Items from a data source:
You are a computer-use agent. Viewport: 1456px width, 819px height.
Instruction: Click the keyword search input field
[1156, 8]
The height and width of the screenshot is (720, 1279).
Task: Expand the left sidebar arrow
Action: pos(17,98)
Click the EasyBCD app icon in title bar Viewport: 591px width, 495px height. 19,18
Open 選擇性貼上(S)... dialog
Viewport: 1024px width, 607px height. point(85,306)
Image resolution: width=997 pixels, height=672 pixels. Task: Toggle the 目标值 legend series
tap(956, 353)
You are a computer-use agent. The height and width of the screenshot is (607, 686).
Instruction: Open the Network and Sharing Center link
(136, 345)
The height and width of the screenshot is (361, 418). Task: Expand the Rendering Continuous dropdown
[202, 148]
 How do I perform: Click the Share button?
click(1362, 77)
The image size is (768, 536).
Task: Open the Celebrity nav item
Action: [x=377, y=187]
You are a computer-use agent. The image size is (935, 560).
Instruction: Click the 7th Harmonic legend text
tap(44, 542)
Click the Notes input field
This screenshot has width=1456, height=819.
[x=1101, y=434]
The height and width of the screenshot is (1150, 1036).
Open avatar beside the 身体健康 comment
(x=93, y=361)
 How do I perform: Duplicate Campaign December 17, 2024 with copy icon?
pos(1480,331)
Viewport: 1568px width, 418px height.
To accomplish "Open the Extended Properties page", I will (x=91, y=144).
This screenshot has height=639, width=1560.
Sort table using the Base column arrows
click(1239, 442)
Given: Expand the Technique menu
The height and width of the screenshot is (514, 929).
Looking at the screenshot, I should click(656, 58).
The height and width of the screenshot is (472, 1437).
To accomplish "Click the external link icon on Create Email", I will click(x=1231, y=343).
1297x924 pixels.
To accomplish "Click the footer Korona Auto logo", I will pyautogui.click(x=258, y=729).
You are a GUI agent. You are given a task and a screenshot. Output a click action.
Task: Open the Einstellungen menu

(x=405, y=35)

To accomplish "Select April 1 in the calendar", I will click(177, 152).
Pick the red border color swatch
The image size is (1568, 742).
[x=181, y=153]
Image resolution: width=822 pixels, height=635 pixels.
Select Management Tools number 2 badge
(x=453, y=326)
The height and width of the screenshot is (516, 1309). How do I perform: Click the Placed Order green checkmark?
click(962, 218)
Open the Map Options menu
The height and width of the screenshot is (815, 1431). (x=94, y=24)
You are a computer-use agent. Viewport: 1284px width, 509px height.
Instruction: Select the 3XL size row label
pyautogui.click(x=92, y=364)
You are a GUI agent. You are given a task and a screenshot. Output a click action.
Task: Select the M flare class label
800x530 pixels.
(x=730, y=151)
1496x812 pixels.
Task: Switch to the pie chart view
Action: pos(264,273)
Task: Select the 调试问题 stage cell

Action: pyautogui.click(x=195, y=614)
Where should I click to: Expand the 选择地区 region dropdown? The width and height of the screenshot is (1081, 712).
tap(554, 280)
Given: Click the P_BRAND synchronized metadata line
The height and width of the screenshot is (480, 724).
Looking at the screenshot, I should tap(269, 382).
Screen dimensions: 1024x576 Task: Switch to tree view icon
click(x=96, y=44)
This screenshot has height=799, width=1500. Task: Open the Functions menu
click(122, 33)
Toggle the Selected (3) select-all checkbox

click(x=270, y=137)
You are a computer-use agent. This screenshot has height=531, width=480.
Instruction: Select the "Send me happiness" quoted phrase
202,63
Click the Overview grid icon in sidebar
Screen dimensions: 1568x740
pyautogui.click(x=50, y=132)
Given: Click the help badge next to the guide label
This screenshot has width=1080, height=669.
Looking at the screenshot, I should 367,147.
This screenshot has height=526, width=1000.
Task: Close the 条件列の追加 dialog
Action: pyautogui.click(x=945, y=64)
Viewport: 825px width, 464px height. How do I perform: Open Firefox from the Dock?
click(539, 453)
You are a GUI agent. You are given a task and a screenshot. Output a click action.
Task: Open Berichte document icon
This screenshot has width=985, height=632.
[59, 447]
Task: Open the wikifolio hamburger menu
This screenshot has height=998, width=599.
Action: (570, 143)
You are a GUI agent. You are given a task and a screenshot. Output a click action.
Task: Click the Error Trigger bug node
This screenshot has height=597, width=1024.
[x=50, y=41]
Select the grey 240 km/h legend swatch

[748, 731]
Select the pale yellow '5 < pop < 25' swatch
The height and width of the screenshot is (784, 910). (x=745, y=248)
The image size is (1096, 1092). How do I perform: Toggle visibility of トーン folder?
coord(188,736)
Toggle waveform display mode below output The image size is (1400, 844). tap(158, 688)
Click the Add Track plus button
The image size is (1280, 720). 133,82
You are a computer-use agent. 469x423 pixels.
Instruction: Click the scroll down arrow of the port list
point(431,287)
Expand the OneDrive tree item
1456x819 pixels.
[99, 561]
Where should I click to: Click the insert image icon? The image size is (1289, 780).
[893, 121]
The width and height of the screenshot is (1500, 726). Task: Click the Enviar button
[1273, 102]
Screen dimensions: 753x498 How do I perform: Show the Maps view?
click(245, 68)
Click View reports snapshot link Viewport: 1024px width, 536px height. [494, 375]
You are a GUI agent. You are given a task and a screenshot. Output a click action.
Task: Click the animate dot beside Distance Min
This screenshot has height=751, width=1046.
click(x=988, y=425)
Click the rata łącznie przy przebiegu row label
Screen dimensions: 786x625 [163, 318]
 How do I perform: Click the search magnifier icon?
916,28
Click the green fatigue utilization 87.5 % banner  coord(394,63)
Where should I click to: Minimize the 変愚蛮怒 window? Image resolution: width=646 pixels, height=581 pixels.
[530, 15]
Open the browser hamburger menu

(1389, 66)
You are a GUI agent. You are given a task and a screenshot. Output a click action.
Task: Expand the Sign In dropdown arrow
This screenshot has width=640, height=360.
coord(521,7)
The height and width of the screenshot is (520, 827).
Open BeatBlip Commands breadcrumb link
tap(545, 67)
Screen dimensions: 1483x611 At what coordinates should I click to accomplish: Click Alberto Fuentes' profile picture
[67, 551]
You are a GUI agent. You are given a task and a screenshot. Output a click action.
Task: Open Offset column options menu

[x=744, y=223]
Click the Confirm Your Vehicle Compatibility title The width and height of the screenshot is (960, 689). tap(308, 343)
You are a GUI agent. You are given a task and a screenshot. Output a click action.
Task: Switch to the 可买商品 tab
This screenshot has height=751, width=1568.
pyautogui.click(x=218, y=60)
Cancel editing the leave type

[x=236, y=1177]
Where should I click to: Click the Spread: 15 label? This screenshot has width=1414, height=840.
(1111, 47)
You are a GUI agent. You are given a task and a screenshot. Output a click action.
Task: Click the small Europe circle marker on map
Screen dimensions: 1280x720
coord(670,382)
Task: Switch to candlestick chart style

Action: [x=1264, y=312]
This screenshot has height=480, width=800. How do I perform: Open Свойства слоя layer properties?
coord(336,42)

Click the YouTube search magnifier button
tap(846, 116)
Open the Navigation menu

__Your task__
Output the data from the line containing "Open the browser hamburger menu" down to the line containing "tap(545, 67)" as a two-column CSV with the headers instruction and action. Give one row per entry, with its text and its answer each in a single quoted field and line breaks replaced by spaces.

__Response below__
instruction,action
"Open the browser hamburger menu","(1389, 66)"
"You are a GUI agent. You are given a task and a screenshot. Output a click action. Task: Expand the Sign In dropdown arrow This screenshot has width=640, height=360.","coord(521,7)"
"The height and width of the screenshot is (520, 827). Open BeatBlip Commands breadcrumb link","tap(545, 67)"